The Mike and Morgan Show, a production from the 5C student theater group, Bottom Line Theater (BLT), had its first show on Wednesday night at 8 p.m. Directed by Alex Genty-Waksberg PO ’15, the play is, as advertised, “a play about a boy who loses a girl and can’t let her go. So he writes a play about her. This play.”
From the first moments inside the theater, it was clear that this was not a standard Seaver Theatre production. The majority (if not the entirety) of the audience members were students and there was loud cheering when the lights went down for the play to begin. And even before the show, the 90s music (think Destiny’s Child’s “Say My Name” and Green Day’s “Good Riddance”) playing in the background had everyone jamming.
The play was performed in the Seaver Large Studio, an intimate space just right for a production that makes an effort to connect with its audience.
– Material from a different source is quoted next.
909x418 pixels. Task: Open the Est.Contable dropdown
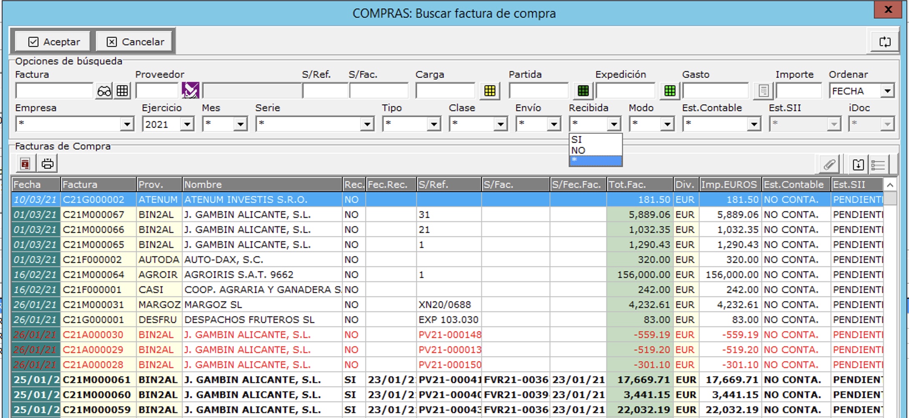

The Mike and Morgan Show wouldn’t have had the same effect in a larger space and, in fact, probably would have come across as a lot less meaningful.
Tim Reynolds PO ’15 and Mary Kamitaki PO ’15 play Mike and Morgan, respectively, as well as each of the minor characters that float in and out of the narrative—like Mike’s parents, for example. The narrative itself floats around in time. The play is set a few years after Mike loses Morgan, and he writes the play in an attempt to hold on to her. He tells us the story of Mike and Morgan by looking mostly at the last night they spent together and the various memories they discussed over the course of that night. But he also imagines Morgan in the present talking with him, and occasionally addresses the audience.
Reynolds and Kamitaki seamlessly transition from setting to setting and character to character, never confusing the audience about who they are or when the action takes place. This is an impressive feat in a play that has so many changes and so few actors. They also effectively deliver the comic lines (provided by the writer of The Mike and Morgan Show, Raphael Bob-Waksberg, a comedian and writer based in New York City and, incidentally, the director’s cousin).
Of course, there were plenty of serious moments. Kamitaki and Reynolds made us laugh loudly, but they also made everyone fall silent. Some audience members had tears in their eyes. Neither actor has the skills of a professional, but they both conveyed raw emotion, which, in a play like this, really strengthens the performance.
The Mike and Morgan Show is a play about a boy who loses a girl, but it is also a play about love and friendship. It’s a play about making mistakes and letting go, and it’s a play about forgetting and remembering. But mostly, it’s a play about living and changing and the fact that no matter how hard you try, sometimes things just don’t make sense. This is a play that will make you laugh, but it will also make you think.
The Mike and Morgan Show plays again today, Oct. 19, at 8 p.m. in the Seaver Large Studio—and it’s free!